| What to do |
The answer must be a single number: the count of lines in the listing that hold the string "agent".

| Records for processing |
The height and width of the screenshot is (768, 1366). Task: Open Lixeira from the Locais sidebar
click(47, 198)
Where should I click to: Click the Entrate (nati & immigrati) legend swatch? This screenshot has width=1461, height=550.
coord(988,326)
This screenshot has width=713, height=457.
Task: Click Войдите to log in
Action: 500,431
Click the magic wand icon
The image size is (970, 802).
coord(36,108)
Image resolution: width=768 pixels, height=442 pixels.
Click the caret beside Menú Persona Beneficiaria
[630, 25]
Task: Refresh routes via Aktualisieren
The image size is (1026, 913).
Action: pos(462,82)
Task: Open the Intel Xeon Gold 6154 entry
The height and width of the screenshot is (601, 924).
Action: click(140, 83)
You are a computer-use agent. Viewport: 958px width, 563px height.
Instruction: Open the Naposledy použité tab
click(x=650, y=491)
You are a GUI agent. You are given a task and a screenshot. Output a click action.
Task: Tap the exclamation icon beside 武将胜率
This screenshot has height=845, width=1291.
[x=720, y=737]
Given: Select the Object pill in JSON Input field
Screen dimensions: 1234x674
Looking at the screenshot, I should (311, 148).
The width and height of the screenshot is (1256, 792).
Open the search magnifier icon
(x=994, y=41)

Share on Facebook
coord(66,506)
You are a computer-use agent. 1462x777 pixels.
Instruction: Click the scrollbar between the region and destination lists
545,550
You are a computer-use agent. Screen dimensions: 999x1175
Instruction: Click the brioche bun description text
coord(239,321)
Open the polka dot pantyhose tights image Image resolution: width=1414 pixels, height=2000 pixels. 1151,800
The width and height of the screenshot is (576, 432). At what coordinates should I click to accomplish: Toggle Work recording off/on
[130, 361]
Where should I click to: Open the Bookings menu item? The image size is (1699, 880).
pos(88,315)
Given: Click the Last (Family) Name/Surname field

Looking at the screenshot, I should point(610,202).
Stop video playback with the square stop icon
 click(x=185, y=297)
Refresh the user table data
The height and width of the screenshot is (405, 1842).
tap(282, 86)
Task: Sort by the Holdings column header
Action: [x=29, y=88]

| Written solution |
4